The knife in her hand, she followed the faint trail. The mounds crowded one another, base to base, sometimes overlapping. It was like threading her way through a maze.
She rounded the corner. Nothing. She blinked in the harsh sunlight and found more disturbed potsherds leading between two grave mounds. She flowed like a great tan cat through the narrow alley, her crepe soles placed meticulously between pottery bits that might tinkle or shatter.
She crept through the ancient gravey
ard, pausing to listen from time to time. Once something caught her eye. A tiny splat, dark and sticky, plastered to a wedge of broken pottery. A bat dropping. Fresh.
She held her breath. When she resumed breathing, it was the shallow, soundless inhalation of a yoga exercise. She glided forward on her crepe pads.
"Stay where you are, Baroness," a very soft voice said somewhere above her.
She looked up. Le Sourd was standing there on top of a grave mound, a large pistol in his hand.
"It's been very amusing, listening to you try to stalk me," he said. "You may have thought you were being quiet, but it sounded like an elephant crashing through a junkyard to me. Every step you took sent a hundred potsherds chiming in the ultrasonic range. The sound of your thighs brushing together in that nylon was like the scraping of a cello. I followed your progress as if you were drawing a map."
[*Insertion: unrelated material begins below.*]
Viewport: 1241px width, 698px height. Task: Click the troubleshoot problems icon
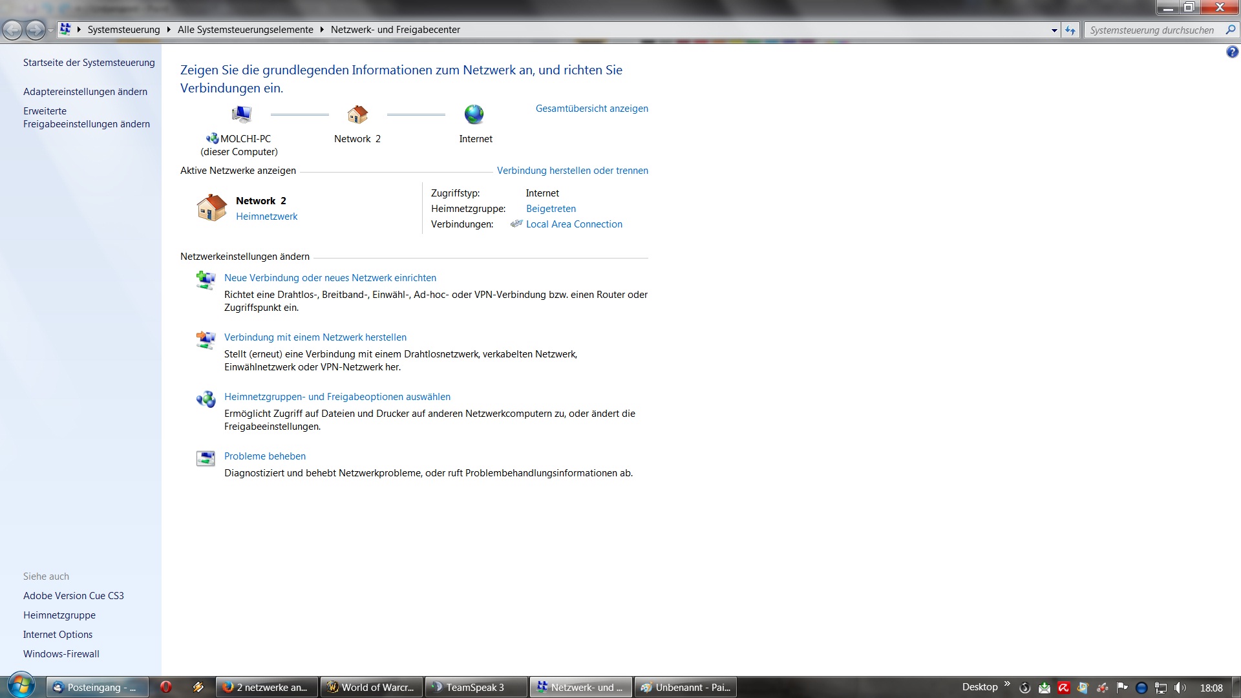pyautogui.click(x=206, y=458)
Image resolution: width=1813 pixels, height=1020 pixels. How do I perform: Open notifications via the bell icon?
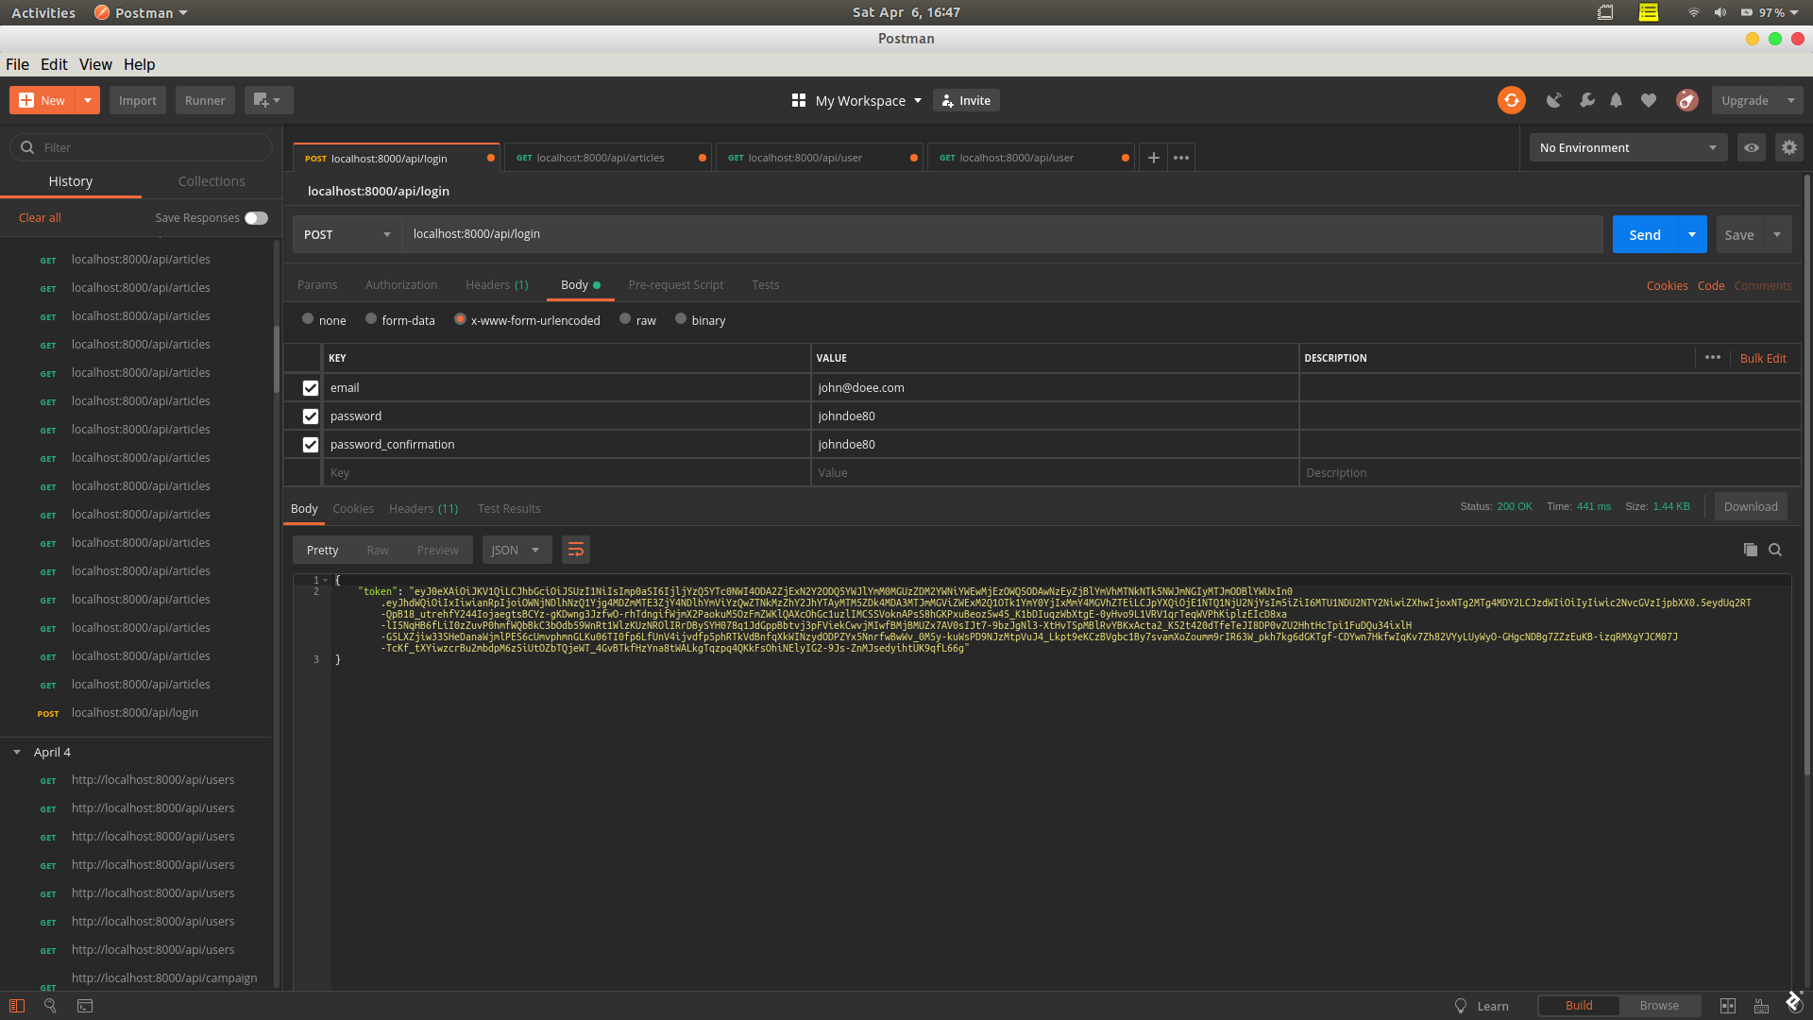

She studied the situation. The pistol was aimed directly at her. He was thirty feet above her, on a steep slope of loose shale and gravel. He'd fire before she could get ten feet up the side of the mound. The knife in her hand was no good. It wasn't a throwing knife. It would just tumble through the air and strike harmlessly. Chances are she'd be dead before it reached him.
"What are you going to do, Octave?" she said.
He hesitated. "I'm going to leave you here and take your horse. I can get to the Gulf and buy passage aboard a dhow. There are other candidates for the caliphate besides the Emir. Ambitious men with vision. I think they might listen to me in Baghdad or Damascus."
"Why don't you shoot me now?"
He hesitated again.
She looked at him. The twin hearing aids were gone. He'd lost them somehow on his mad dash through the desert.
"It's because you can't, isn't it?" she said. "You can't filter out the loud noises any more. If you fired that gun, you'd probably go into shock."
She took a step forward.
"Stop," he said.
She stopped. The gun had followed her. She'd seen his knuckles whiten on the trigger guard.